(Stored items)
'''

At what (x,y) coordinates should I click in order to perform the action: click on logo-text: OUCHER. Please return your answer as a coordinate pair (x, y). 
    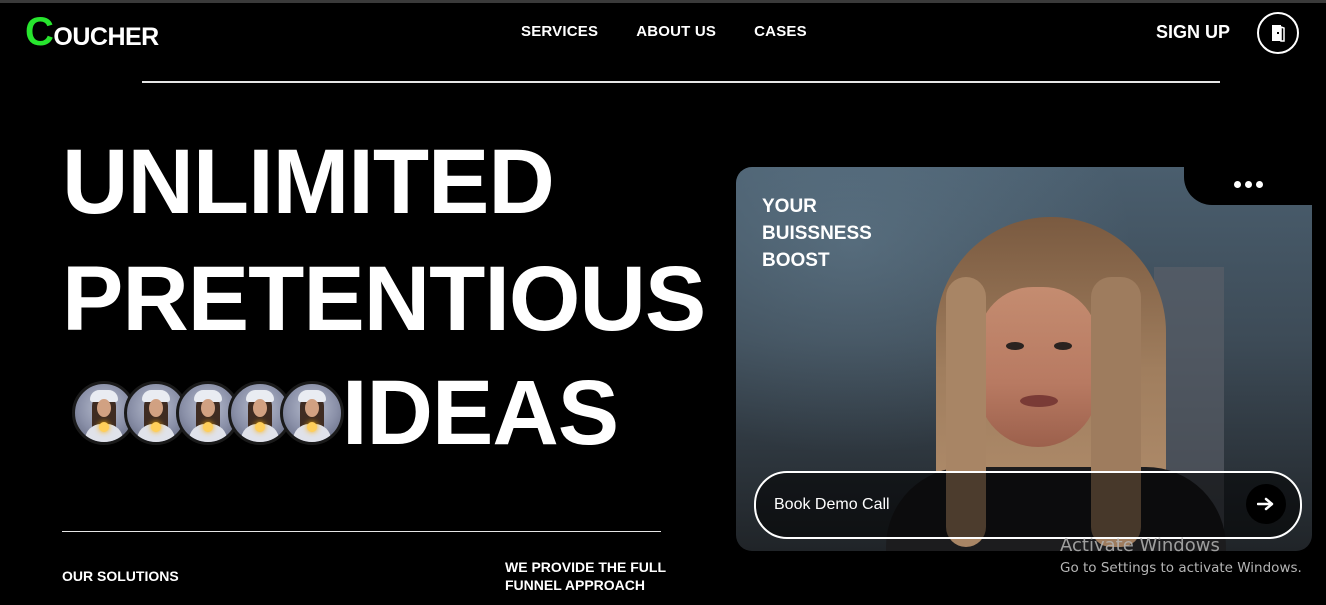
    Looking at the image, I should click on (106, 37).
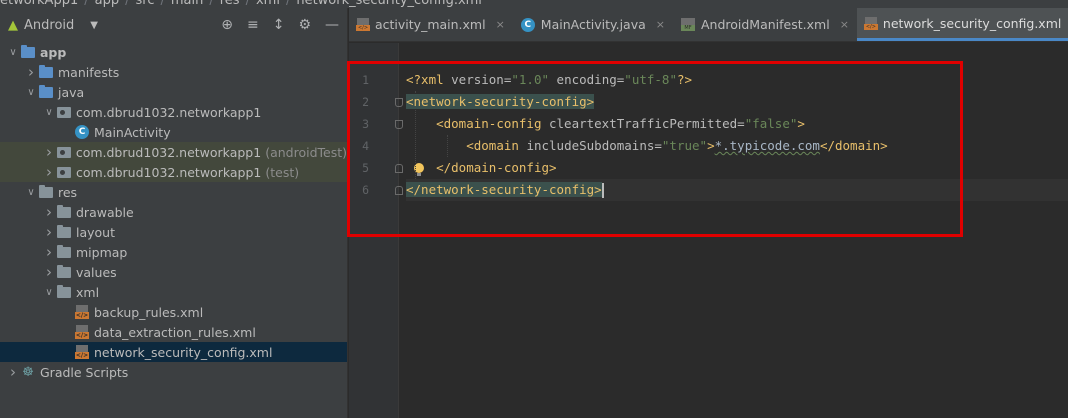 This screenshot has width=1068, height=418. Describe the element at coordinates (304, 25) in the screenshot. I see `gear-icon: ⚙` at that location.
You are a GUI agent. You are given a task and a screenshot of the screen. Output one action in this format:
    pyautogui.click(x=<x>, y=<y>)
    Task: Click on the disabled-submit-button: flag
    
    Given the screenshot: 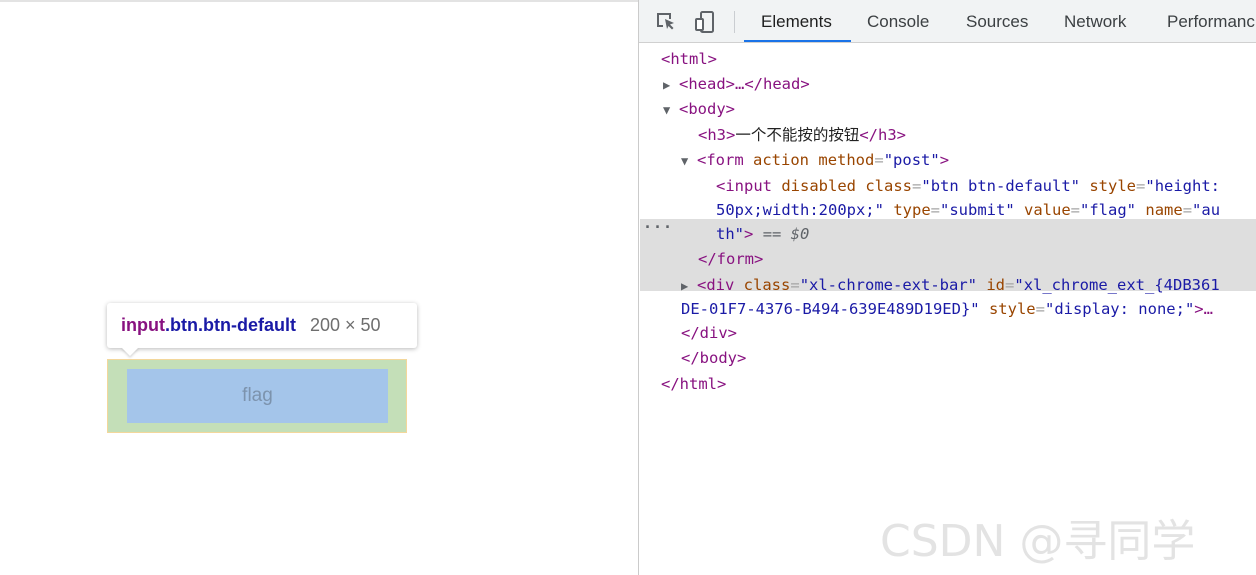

'''

# [TASK OBJECTIVE]
Lay out the rows above as a JSON list of strings with one string per line, skipping blank lines. Leave the pictures out.

# [RESPONSE TO THE TASK]
[
  "At what (x,y) coordinates should I click in order to perform the action: click on logo-text: OUCHER. Please return your answer as a coordinate pair (x, y). ",
  "    Looking at the image, I should click on (106, 37).",
  " This screenshot has width=1068, height=418. Describe the element at coordinates (304, 25) in the screenshot. I see `gear-icon: ⚙` at that location.",
  "You are a GUI agent. You are given a task and a screenshot of the screen. Output one action in this format:",
  "    pyautogui.click(x=<x>, y=<y>)",
  "    Task: Click on the disabled-submit-button: flag",
  "    Given the screenshot: "
]